# Problem details
Copy exactly the lines of the records below, and only those lines, beginning with the line that contains "Investicijos (94, 1874)" and ending with the line that contains "No Comments (129, 1524)".

# Information provided

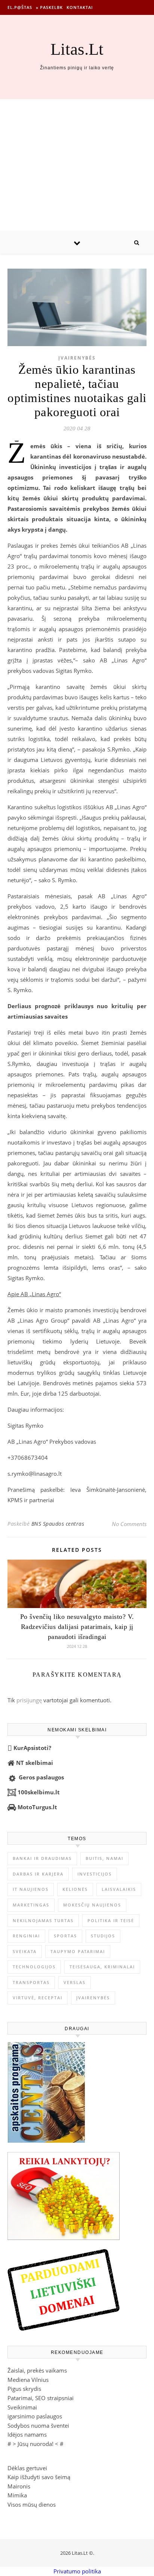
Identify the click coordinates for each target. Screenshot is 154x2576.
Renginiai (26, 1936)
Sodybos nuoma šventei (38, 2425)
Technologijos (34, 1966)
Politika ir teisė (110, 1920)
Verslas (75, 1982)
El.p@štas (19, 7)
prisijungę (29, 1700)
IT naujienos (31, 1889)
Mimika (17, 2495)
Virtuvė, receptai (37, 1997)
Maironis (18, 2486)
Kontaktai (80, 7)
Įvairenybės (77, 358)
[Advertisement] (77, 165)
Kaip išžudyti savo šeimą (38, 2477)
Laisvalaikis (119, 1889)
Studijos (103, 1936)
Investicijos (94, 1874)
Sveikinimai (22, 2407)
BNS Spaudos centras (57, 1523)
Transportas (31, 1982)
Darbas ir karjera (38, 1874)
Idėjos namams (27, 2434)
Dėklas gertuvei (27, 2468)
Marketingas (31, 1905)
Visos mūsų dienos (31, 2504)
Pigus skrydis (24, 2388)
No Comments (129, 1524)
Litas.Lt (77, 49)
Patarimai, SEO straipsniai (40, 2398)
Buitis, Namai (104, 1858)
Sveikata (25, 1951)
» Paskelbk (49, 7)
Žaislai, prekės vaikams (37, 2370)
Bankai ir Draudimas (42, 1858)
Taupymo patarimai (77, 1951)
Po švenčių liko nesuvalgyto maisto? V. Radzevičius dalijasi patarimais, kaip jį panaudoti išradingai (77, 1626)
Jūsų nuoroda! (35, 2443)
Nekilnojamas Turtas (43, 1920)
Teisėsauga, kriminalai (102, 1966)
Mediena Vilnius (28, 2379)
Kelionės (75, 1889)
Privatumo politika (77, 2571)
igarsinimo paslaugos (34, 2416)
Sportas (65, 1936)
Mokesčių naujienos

# Task solution
Investicijos (94, 1874)
Sveikinimai (22, 2407)
BNS Spaudos centras (57, 1523)
Transportas (31, 1982)
Darbas ir karjera (38, 1874)
Idėjos namams (27, 2434)
Dėklas gertuvei (27, 2468)
Marketingas (31, 1905)
Visos mūsų dienos (31, 2504)
Pigus skrydis (24, 2388)
No Comments (129, 1524)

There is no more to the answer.